ABENA v. METROPOLITAN LIFE INS. CO. (September 16, 2008)

Albert Abena worked as a dentist for American Dental Partners, Inc. (“ADP”). ADP provided long-term disability benefits to eligible employees through a plan administered by Metropolitan Life Insurance Co. (“MetLife”). An employee seeking benefits had to file a “Proof of Disability” within three months of the end of an “Elimination Period” (a ninety day period from the date of disability during which benefits were not paid). The Plan provided that no legal action could be filed before the sixtieth day after the filing of the Proof of Disability or after three years from the date Proof of Disability had to be filed. Abena submitted a Proof of Disability on October 23, 2000. He asserted that his disability commenced on May 16, 2000. MetLife approved the claim in early 2001 and began paying benefits. After learning that Abena was again working as a dentist, MetLife reviewed his claim and notified him on August 8, 2002 that his benefits would be terminated. Abena took advantage of an internal appeals process. MetLife affirmed its decision on April 16, 2003. Abena filed suit on April 17, 2006 under ERISA against ADP and MetLife. The district court granted summary judgment to the defendants on the ground that the suit was not timely filed. Abena appeals.
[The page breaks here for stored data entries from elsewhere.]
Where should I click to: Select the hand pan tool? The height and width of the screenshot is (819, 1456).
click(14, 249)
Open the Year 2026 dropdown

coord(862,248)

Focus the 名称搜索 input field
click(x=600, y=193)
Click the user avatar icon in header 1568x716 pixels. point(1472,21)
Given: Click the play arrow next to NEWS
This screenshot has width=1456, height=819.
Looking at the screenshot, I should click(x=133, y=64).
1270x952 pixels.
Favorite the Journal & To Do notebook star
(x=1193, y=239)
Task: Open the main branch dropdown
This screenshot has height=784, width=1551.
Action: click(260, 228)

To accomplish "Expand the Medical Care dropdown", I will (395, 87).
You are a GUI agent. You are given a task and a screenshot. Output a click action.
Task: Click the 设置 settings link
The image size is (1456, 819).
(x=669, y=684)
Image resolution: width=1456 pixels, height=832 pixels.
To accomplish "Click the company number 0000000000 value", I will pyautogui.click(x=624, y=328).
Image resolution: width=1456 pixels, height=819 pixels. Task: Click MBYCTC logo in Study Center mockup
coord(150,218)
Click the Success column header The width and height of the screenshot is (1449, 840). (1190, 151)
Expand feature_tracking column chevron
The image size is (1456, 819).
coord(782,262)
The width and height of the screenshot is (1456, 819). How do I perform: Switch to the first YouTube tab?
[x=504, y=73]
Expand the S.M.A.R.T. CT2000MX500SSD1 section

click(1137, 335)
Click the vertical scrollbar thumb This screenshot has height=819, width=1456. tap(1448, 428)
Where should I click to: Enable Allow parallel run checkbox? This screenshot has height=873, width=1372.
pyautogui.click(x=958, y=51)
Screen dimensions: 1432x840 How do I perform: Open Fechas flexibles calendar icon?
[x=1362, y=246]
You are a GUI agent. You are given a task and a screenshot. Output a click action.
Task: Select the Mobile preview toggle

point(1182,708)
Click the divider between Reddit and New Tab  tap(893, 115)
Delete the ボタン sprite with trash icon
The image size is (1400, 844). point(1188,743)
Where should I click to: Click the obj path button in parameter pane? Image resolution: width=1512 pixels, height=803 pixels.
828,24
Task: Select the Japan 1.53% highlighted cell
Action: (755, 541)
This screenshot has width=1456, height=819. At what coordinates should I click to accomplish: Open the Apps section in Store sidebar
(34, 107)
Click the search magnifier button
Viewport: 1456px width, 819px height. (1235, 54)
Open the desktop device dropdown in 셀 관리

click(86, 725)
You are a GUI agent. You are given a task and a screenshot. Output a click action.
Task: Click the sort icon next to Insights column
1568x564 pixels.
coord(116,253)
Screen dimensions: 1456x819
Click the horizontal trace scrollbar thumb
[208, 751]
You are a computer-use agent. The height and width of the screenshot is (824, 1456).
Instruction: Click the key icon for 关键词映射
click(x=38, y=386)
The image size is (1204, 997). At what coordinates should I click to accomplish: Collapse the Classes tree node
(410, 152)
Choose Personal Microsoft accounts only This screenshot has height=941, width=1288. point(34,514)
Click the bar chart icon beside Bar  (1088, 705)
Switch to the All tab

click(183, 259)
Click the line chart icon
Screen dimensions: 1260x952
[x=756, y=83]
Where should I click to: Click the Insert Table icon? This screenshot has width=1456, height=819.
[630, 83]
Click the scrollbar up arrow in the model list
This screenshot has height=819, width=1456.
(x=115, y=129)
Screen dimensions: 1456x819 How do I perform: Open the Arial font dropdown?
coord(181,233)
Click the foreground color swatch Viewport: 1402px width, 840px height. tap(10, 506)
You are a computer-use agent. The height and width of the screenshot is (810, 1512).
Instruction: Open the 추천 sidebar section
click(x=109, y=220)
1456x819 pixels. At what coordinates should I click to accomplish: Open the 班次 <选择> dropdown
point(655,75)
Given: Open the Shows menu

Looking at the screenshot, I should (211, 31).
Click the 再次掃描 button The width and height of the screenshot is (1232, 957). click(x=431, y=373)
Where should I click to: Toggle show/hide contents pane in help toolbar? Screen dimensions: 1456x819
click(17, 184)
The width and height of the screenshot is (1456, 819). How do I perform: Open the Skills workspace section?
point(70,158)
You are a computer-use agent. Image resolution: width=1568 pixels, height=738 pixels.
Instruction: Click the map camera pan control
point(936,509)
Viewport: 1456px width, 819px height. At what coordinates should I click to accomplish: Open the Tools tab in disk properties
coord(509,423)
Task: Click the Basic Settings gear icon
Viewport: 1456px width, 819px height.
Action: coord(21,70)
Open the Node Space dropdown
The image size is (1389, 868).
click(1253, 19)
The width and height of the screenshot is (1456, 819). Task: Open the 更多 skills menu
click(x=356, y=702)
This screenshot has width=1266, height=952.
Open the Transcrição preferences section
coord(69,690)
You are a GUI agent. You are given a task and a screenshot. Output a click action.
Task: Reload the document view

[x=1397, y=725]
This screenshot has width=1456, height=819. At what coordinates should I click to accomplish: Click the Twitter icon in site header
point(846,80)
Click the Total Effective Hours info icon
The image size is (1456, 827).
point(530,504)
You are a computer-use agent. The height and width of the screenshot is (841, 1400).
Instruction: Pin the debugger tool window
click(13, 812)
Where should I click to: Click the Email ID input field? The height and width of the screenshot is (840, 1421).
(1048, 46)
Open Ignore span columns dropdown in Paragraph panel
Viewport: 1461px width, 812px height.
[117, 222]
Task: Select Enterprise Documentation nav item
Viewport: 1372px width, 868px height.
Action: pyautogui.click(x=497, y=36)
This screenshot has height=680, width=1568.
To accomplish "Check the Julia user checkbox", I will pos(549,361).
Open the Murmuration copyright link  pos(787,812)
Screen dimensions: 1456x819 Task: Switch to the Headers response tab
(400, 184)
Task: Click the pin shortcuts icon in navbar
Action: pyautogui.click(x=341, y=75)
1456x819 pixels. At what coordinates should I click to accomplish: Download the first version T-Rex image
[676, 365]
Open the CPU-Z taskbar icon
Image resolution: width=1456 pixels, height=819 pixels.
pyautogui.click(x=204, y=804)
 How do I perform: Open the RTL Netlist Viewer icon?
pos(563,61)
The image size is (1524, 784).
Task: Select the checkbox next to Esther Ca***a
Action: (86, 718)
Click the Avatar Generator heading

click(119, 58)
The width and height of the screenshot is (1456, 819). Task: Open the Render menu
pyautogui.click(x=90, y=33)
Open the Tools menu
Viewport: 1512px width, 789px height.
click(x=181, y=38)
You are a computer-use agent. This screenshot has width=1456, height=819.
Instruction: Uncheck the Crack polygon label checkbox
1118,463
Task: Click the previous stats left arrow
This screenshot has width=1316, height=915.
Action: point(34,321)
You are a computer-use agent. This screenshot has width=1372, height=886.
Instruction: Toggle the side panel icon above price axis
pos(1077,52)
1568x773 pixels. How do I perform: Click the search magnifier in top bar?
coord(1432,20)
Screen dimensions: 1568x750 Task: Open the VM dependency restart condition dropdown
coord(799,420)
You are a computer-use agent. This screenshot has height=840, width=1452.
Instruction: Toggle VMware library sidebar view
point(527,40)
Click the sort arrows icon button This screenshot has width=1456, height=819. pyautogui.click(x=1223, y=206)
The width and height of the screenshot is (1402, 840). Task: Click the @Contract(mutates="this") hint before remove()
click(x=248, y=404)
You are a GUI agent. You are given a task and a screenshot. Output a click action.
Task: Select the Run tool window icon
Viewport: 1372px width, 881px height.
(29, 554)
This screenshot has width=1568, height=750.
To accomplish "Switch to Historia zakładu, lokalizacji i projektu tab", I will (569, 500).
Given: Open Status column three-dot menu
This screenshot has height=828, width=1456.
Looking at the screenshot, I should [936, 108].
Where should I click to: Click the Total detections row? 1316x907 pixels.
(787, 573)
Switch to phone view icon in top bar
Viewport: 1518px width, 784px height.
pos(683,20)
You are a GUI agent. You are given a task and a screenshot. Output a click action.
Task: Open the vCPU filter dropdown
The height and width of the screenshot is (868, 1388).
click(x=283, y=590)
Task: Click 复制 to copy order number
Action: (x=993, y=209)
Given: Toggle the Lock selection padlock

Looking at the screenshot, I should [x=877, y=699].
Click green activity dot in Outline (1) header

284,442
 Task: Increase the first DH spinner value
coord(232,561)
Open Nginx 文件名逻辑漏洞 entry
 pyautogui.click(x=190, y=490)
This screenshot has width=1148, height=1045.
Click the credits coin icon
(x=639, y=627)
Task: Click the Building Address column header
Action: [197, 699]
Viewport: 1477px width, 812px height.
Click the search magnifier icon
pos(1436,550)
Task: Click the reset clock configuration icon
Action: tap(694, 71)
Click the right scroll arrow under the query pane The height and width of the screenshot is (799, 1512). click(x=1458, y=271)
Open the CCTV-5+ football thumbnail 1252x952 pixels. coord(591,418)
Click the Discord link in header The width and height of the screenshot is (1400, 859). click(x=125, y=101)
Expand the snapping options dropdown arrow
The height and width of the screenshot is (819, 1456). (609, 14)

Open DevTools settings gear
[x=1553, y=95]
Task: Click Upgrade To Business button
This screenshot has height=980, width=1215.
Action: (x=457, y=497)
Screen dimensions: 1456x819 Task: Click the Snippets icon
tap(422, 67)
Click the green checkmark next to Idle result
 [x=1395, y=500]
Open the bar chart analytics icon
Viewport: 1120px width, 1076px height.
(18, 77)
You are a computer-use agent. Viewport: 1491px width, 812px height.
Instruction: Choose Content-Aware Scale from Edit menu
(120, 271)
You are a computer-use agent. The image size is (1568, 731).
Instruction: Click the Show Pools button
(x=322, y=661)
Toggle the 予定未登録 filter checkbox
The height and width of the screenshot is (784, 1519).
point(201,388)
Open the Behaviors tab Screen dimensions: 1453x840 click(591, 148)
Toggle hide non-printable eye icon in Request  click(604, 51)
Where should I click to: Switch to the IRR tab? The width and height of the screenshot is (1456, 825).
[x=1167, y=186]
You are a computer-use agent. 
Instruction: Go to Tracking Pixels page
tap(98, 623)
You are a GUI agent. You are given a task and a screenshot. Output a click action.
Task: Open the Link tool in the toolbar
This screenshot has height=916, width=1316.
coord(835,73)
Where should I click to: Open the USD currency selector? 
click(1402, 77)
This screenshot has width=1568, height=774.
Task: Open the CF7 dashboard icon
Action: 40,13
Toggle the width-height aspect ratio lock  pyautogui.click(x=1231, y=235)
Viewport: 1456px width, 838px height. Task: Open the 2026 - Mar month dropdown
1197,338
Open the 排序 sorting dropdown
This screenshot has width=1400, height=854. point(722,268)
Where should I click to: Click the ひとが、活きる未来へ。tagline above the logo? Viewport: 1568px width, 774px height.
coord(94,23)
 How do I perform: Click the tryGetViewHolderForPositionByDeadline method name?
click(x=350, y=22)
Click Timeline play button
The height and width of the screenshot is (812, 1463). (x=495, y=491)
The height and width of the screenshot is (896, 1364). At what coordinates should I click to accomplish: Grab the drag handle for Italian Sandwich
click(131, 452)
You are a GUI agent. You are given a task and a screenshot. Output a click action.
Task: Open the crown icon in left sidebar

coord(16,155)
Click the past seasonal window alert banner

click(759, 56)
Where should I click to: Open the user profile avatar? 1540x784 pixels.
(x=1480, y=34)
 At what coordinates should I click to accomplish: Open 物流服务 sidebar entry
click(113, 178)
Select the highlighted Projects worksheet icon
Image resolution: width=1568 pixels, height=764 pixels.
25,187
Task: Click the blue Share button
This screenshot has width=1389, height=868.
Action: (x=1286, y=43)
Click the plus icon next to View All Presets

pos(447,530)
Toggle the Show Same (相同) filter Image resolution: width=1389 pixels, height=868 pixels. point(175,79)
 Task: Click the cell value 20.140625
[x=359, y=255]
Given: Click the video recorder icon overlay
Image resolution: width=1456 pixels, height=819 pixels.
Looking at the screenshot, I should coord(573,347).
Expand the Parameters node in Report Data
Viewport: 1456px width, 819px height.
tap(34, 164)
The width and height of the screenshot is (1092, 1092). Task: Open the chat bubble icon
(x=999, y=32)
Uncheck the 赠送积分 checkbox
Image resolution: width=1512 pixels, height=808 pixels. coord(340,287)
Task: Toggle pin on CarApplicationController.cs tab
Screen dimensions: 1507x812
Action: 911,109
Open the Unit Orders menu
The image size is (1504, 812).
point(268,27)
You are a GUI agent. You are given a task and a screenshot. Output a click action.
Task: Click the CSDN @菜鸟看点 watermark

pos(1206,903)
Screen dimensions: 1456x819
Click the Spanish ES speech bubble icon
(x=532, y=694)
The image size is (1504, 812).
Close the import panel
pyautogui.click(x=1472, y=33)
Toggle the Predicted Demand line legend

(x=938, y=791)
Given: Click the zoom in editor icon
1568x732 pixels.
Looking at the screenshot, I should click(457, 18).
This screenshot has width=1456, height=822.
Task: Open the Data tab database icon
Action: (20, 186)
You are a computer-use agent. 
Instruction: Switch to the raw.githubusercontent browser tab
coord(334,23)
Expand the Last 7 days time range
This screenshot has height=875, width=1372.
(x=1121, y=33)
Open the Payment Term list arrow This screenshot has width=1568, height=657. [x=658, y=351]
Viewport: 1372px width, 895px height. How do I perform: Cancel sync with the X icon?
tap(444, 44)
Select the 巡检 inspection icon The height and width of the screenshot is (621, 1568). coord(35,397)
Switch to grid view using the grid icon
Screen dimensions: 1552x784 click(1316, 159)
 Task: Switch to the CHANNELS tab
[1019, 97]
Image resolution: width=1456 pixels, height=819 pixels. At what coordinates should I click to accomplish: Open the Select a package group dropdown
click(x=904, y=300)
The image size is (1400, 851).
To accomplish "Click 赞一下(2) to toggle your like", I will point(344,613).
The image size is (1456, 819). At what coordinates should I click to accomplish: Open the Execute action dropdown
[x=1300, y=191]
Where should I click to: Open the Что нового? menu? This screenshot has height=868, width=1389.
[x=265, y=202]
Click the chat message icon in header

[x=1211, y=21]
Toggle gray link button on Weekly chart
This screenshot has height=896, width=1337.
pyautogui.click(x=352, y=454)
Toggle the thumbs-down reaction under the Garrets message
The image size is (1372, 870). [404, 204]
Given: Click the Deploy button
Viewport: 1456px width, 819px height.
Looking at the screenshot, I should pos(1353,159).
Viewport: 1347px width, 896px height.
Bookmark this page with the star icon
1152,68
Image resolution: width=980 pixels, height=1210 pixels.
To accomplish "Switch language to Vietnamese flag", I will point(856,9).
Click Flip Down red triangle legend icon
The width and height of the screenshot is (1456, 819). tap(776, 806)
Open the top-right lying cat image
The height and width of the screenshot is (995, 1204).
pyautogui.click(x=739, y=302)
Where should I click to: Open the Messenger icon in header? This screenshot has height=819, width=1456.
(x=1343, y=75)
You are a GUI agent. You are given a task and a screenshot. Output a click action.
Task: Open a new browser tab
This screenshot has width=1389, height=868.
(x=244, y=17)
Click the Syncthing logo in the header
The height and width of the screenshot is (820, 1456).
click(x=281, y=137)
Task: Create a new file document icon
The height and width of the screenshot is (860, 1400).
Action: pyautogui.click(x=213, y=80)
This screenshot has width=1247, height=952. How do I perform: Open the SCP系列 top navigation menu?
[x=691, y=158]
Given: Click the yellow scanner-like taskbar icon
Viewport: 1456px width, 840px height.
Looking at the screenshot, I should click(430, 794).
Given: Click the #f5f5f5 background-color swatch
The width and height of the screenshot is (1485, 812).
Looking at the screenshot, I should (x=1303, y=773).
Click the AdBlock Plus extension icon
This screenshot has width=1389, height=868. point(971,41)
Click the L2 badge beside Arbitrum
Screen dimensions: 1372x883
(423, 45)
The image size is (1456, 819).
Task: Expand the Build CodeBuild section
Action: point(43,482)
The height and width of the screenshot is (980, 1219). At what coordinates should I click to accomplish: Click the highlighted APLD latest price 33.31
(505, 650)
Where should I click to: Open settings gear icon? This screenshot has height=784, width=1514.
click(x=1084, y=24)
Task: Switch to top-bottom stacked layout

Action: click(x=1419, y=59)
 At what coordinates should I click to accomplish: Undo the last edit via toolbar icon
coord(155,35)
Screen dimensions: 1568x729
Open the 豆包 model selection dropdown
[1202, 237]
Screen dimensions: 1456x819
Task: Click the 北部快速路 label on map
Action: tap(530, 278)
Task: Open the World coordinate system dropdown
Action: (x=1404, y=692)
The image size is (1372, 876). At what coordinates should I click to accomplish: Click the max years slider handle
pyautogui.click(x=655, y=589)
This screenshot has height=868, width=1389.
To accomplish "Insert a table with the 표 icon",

In their opinion, Judges Manion, Rovner, and Evans affirmed. The Court agreed with the court below that the issue was controlled by the Court’s 1997 decision in Doe v. Blue Cross Blue Shield United of Wisconsin. In Doe, the Court noted that ERISA did not contain a Statute of Limitations and that the normal practice would be to borrow a limitations period from a closely analogous statute. It also held that a shorter contractual limitations period would be enforced if it was reasonable. Doe dealt with an employer-sponsored health plan. Like the ADP plan, the Doe plan provided that a claimant had to file for reimbursement within ninety days of the date of service and that the claimant could not initiate a suit after three years from the last day a claim could be filed. The plan also required a claimant to pursue an internal appeals process. The appeals process in Doe was concluded with seventeen months left in the three year limitations period. Particularly given that the claimant was represented by counsel, the Court held that the seventeen months was reasonable and enforceable. In applying Doe to Abena’s situation, the three year period expired in November of 2003. MetLife notified him of its affirmance of termination of benefits in April of 2003. Abena, therefore, had seven months to file suit. Abena argues that Doe was an initial claim case and his is a denial of previously granted benefits and therefore distinguishable. The Court agreed that the limitations provision may be better suited to an initial claim but did not see that as a reason to depart from Doe’s holding. The Court also agreed with Abena that a situation could arise in which benefits were paid for thirty nine months before termination, leaving no time to bring suit. Unfortunately for Abena, the Court’s view was that the possibility of that result did not invalidate the limitations period or make a seven month period unreasonable – it merely would have made the application of the provision in that case unreasonable. Abena, too, was represented by counsel. In those circumstances, the Court held that a seven month period was reasonable and enforceable.